> _Article_
§ §
Correction:       The following wording shall be applied with respect to Equity-
                  Linked Notes and other structured MTN unless otherwise stated
                  in these Final Terms or otherwise follows from market practice.
                  NOTE! The provisions regarding Correction are not applicable
                  with respect to certain structured MTN, such as credit-linked
                  notes and, currency-linked notes.

                  Where the official closing price for a Reference Asset is corrected
                  within the number of days from the original publication as
                  normally elapse between a trade and settlement day in conjunction
                  with spot trading in the Reference Asset or in the underlying
                  assets included in the Reference Asset, however not later than
                  three Stock Exchange Days after the Valuation Date, and such
                  price is used to determine a Closing Price and/or Initial Price or
                  Final Price, the Issuing Bank shall be entitled to make a
                  corresponding correction;

                  The following wording shall be applied with respect to
                  Commodity-Linked Notes

                  Where the official closing price for a Reference Asset is corrected
                  within 30 days of the original publication and such a price is used
                  to determine a Closing Price and/or Initial Price or Final Price or
                  Closing Price, the Issuing Bank shall be entitled to make a
                  corresponding correction;

Special Events:   The following wording shall be applied only with respect to
                  Equity-Linked Notes as well as for Fund-Linked Notes and other
                                                                                         67(105)

                          types of notes, where relevant.
§ §
Excerpt from a dataset
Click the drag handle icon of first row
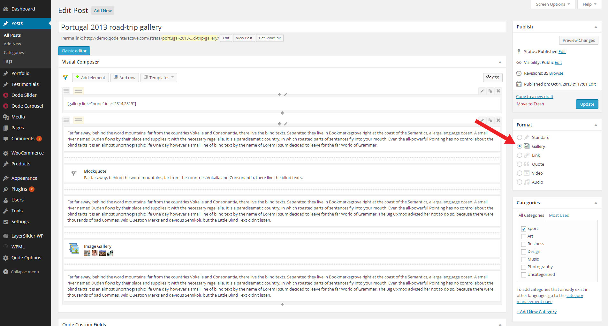Viewport: 608px width, 326px height. pyautogui.click(x=66, y=91)
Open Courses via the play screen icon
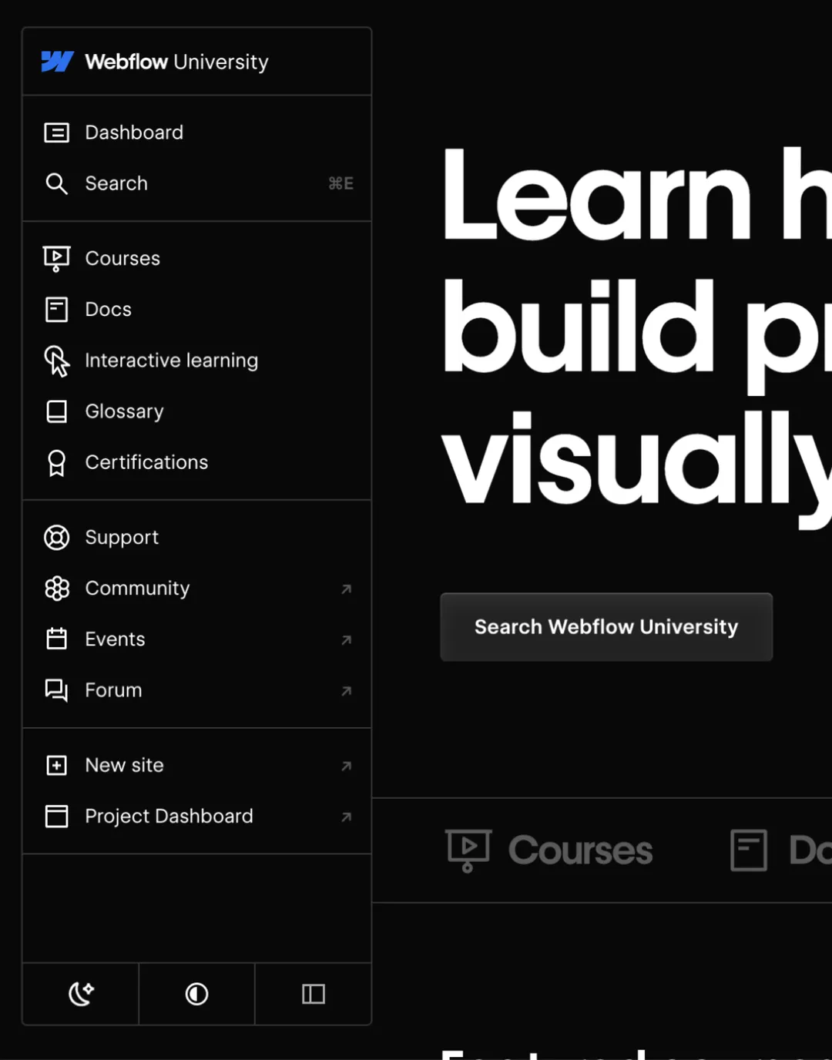The height and width of the screenshot is (1060, 832). (x=56, y=258)

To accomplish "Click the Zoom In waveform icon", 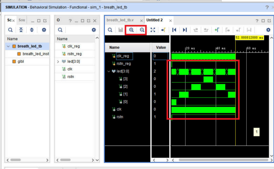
§ §
> _Written exercise 1_
Answer these questions about the Final Terms excerpt:
(a) Which two kinds of structured MTN are named as examples to which the Correction provisions do not apply?
(b) For Commodity-Linked Notes, within how many days of the original publication must the official closing price be corrected?
(c) For Equity-Linked Notes, what is the latest point by which a correction to the official closing price may take place?
> _Written exercise 2_
Reproduce the Final Terms excerpt word for word, between "NOTE! The provisions" and "and, currency-linked notes.", inclusive.
> _Written exercise 3_
Write the next part of the Final Terms excerpt, picking up after its final sentence.

> _Result 1_
(a) Credit-linked notes and currency-linked notes.
(b) Within 30 days.
(c) Not later than three Stock Exchange Days after the Valuation Date.

> _Result 2_
NOTE! The provisions regarding Correction are not applicable
                  with respect to certain structured MTN, such as credit-linked
                  notes and, currency-linked notes.

> _Result 3_
                          Where, in the Issuing Bank' opinion, delisting, nationalisation,
                          bankruptcy (konkurs) proceedings, liquidation (likvidation),
                          company reorganisation, compulsory redemption, merger,
                          demerger, asset transfer, share swap, swap offer, public tender
                          offer or other similar event occurs with respect to equities which
                          constitute a Reference Asset or a company whose shares are
                          included in an equities basket which constitutes a Reference
                          Asset; or where, in the Issuing Bank's opinion, a split, new issue,
                          bonus issue, issuance of warrants or convertible debentures,
                          reverse split or buy-back occurs with respect to such an equity or
                          basket of equities as constitute a Reference Asset, or any other
                          event occurs as specified in these Final Terms or which, in
                          accordance with practice on the market for equity-related
                          derivative products, may lead to an adjustment in the calculation
                          during outstanding transactions, the Issuing Bank shall be entitled
                          to make such adjustments in the calculation of Performance
                          and/or compilation of Reference Assets, or to replace the
                          Reference Asset with a Replacement Reference Asset which the
                          Issuing Bank thereby deems necessary in order to achieve a
                          calculation of Performance which reflects, and is based on, the
                          manner in which such was previously calculated.

                          Where the Issuing Bank believes that it would not provide a fair
                          result to replace the Reference Asset or adjust the applicable
                          calculation, the Issuing Bank may effect an early calculation of
                          [the Additional Amount/the yield] and determine [the Additional
                          Amount/ the yield]. Such early calculation shall be based on the
                          most recently published value for the Reference Asset. When the
                          Issuing Bank has determined [the Additional Amount/ the yield],
                          the Issuing Bank shall notify the Holders of the amount of the [the
                          Additional Amount/ the yield] and the rate at which interest will
                          continue to accrue on the Note. The Issuing Bank shall pay market
                          interest on the Principal Amount. The Redemption Amount plus
                          accrued interest shall be repaid on the Redemption Date.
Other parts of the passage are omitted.